▶ [Request]: Render the entries below as a numbered list, leaving out any blank lines.

[Entries from a data source]
=======

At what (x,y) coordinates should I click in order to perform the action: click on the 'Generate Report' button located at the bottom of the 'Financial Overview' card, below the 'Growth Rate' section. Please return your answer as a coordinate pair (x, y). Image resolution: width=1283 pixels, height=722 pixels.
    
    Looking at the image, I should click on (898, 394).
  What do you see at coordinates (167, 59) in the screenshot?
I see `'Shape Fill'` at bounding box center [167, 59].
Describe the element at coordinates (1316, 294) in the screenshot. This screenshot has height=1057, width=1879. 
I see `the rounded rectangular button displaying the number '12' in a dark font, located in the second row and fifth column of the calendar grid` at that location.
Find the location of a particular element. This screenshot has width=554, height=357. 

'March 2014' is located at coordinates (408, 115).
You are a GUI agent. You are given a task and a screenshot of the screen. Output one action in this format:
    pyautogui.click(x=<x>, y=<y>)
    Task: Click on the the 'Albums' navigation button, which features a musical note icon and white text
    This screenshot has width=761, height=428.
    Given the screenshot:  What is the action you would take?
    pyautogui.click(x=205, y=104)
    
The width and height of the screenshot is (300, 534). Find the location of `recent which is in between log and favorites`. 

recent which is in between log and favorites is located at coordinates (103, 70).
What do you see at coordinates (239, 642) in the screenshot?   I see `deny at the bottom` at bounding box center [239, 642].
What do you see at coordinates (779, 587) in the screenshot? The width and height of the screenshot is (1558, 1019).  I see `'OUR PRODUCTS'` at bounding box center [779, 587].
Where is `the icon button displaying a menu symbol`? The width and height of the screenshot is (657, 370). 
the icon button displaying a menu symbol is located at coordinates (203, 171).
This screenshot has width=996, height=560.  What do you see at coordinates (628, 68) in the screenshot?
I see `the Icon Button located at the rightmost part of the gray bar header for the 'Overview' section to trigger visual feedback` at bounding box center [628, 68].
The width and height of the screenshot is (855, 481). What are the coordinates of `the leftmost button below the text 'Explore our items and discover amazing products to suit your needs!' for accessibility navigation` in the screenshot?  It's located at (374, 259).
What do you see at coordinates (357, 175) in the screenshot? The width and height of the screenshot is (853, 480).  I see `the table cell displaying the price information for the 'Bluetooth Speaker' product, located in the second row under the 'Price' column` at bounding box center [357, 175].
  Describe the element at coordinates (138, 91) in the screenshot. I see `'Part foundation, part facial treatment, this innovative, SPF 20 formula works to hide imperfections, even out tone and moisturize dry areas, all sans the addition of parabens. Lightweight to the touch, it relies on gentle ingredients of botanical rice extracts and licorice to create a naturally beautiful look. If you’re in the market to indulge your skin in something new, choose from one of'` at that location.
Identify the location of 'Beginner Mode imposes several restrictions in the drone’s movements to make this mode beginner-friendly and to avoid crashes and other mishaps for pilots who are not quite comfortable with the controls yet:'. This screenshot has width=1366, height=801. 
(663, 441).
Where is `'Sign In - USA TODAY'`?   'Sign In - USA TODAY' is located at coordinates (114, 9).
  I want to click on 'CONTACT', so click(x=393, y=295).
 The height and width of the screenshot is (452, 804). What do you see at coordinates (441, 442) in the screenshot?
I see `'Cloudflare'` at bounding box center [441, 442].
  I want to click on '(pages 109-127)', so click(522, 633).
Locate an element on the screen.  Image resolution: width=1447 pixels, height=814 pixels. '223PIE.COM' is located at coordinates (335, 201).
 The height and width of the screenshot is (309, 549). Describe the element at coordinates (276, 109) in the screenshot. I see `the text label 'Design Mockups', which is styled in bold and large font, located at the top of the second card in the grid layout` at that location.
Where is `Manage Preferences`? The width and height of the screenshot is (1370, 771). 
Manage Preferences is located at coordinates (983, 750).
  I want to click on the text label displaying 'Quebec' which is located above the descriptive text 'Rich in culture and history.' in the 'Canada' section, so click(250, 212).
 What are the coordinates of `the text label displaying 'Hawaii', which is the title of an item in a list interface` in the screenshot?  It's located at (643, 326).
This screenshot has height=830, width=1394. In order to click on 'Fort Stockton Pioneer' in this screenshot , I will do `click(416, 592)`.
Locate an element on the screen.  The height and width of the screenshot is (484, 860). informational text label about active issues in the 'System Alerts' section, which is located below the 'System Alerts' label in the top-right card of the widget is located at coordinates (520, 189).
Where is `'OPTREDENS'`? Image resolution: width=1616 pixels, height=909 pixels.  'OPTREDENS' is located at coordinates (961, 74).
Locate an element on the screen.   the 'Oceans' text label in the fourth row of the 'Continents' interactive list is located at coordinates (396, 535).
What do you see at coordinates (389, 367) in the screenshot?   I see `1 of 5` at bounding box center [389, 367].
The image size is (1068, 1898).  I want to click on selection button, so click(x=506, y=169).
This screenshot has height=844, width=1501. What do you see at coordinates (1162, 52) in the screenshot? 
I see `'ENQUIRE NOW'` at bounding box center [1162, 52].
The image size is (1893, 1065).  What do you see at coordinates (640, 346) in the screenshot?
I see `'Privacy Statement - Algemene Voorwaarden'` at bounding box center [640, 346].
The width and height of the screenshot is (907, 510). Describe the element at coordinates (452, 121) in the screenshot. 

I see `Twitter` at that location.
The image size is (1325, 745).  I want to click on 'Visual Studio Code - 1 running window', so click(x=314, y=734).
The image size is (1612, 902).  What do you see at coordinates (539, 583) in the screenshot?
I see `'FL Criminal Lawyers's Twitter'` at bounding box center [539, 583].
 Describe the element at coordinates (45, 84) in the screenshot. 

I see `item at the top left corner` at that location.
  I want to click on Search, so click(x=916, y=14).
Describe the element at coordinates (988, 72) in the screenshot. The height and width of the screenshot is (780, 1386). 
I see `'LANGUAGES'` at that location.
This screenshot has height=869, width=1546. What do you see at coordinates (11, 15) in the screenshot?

=======

▶ [Answer to the task]:
1. At what (x,y) coordinates should I click in order to perform the action: click on the 'Generate Report' button located at the bottom of the 'Financial Overview' card, below the 'Growth Rate' section. Please return your answer as a coordinate pair (x, y). Image resolution: width=1283 pixels, height=722 pixels.
2.     Looking at the image, I should click on (898, 394).
3.   What do you see at coordinates (167, 59) in the screenshot?
4. I see `'Shape Fill'` at bounding box center [167, 59].
5. Describe the element at coordinates (1316, 294) in the screenshot. This screenshot has height=1057, width=1879. 
6. I see `the rounded rectangular button displaying the number '12' in a dark font, located in the second row and fifth column of the calendar grid` at that location.
7. Find the location of a particular element. This screenshot has width=554, height=357. 
8. 'March 2014' is located at coordinates (408, 115).
9. You are a GUI agent. You are given a task and a screenshot of the screen. Output one action in this format:
10.     pyautogui.click(x=<x>, y=<y>)
11.     Task: Click on the the 'Albums' navigation button, which features a musical note icon and white text
12.     This screenshot has width=761, height=428.
13.     Given the screenshot:  What is the action you would take?
14.     pyautogui.click(x=205, y=104)
15. The width and height of the screenshot is (300, 534). Find the location of `recent which is in between log and favorites`. 
16. recent which is in between log and favorites is located at coordinates (103, 70).
17. What do you see at coordinates (239, 642) in the screenshot?   I see `deny at the bottom` at bounding box center [239, 642].
18. What do you see at coordinates (779, 587) in the screenshot? The width and height of the screenshot is (1558, 1019).  I see `'OUR PRODUCTS'` at bounding box center [779, 587].
19. Where is `the icon button displaying a menu symbol`? The width and height of the screenshot is (657, 370). 
20. the icon button displaying a menu symbol is located at coordinates (203, 171).
21. This screenshot has width=996, height=560.  What do you see at coordinates (628, 68) in the screenshot?
22. I see `the Icon Button located at the rightmost part of the gray bar header for the 'Overview' section to trigger visual feedback` at bounding box center [628, 68].
23. The width and height of the screenshot is (855, 481). What are the coordinates of `the leftmost button below the text 'Explore our items and discover amazing products to suit your needs!' for accessibility navigation` in the screenshot?  It's located at (374, 259).
24. What do you see at coordinates (357, 175) in the screenshot? The width and height of the screenshot is (853, 480).  I see `the table cell displaying the price information for the 'Bluetooth Speaker' product, located in the second row under the 'Price' column` at bounding box center [357, 175].
25.   Describe the element at coordinates (138, 91) in the screenshot. I see `'Part foundation, part facial treatment, this innovative, SPF 20 formula works to hide imperfections, even out tone and moisturize dry areas, all sans the addition of parabens. Lightweight to the touch, it relies on gentle ingredients of botanical rice extracts and licorice to create a naturally beautiful look. If you’re in the market to indulge your skin in something new, choose from one of'` at that location.
26. Identify the location of 'Beginner Mode imposes several restrictions in the drone’s movements to make this mode beginner-friendly and to avoid crashes and other mishaps for pilots who are not quite comfortable with the controls yet:'. This screenshot has width=1366, height=801. 
27. (663, 441).
28. Where is `'Sign In - USA TODAY'`?   'Sign In - USA TODAY' is located at coordinates (114, 9).
29.   I want to click on 'CONTACT', so click(x=393, y=295).
30.  The height and width of the screenshot is (452, 804). What do you see at coordinates (441, 442) in the screenshot?
31. I see `'Cloudflare'` at bounding box center [441, 442].
32.   I want to click on '(pages 109-127)', so click(522, 633).
33. Locate an element on the screen.  Image resolution: width=1447 pixels, height=814 pixels. '223PIE.COM' is located at coordinates (335, 201).
34.  The height and width of the screenshot is (309, 549). Describe the element at coordinates (276, 109) in the screenshot. I see `the text label 'Design Mockups', which is styled in bold and large font, located at the top of the second card in the grid layout` at that location.
35. Where is `Manage Preferences`? The width and height of the screenshot is (1370, 771). 
36. Manage Preferences is located at coordinates (983, 750).
37.   I want to click on the text label displaying 'Quebec' which is located above the descriptive text 'Rich in culture and history.' in the 'Canada' section, so click(250, 212).
38.  What are the coordinates of `the text label displaying 'Hawaii', which is the title of an item in a list interface` in the screenshot?  It's located at (643, 326).
39. This screenshot has height=830, width=1394. In order to click on 'Fort Stockton Pioneer' in this screenshot , I will do `click(416, 592)`.
40. Locate an element on the screen.  The height and width of the screenshot is (484, 860). informational text label about active issues in the 'System Alerts' section, which is located below the 'System Alerts' label in the top-right card of the widget is located at coordinates (520, 189).
41. Where is `'OPTREDENS'`? Image resolution: width=1616 pixels, height=909 pixels.  'OPTREDENS' is located at coordinates (961, 74).
42. Locate an element on the screen.   the 'Oceans' text label in the fourth row of the 'Continents' interactive list is located at coordinates (396, 535).
43. What do you see at coordinates (389, 367) in the screenshot?   I see `1 of 5` at bounding box center [389, 367].
44. The image size is (1068, 1898).  I want to click on selection button, so click(x=506, y=169).
45. This screenshot has height=844, width=1501. What do you see at coordinates (1162, 52) in the screenshot? 
46. I see `'ENQUIRE NOW'` at bounding box center [1162, 52].
47. The image size is (1893, 1065).  What do you see at coordinates (640, 346) in the screenshot?
48. I see `'Privacy Statement - Algemene Voorwaarden'` at bounding box center [640, 346].
49. The width and height of the screenshot is (907, 510). Describe the element at coordinates (452, 121) in the screenshot. 
50. I see `Twitter` at that location.
51. The image size is (1325, 745).  I want to click on 'Visual Studio Code - 1 running window', so click(x=314, y=734).
52. The image size is (1612, 902).  What do you see at coordinates (539, 583) in the screenshot?
53. I see `'FL Criminal Lawyers's Twitter'` at bounding box center [539, 583].
54.  Describe the element at coordinates (45, 84) in the screenshot. 
55. I see `item at the top left corner` at that location.
56.   I want to click on Search, so click(x=916, y=14).
57. Describe the element at coordinates (988, 72) in the screenshot. The height and width of the screenshot is (780, 1386). 
58. I see `'LANGUAGES'` at that location.
59. This screenshot has height=869, width=1546. What do you see at coordinates (11, 15) in the screenshot?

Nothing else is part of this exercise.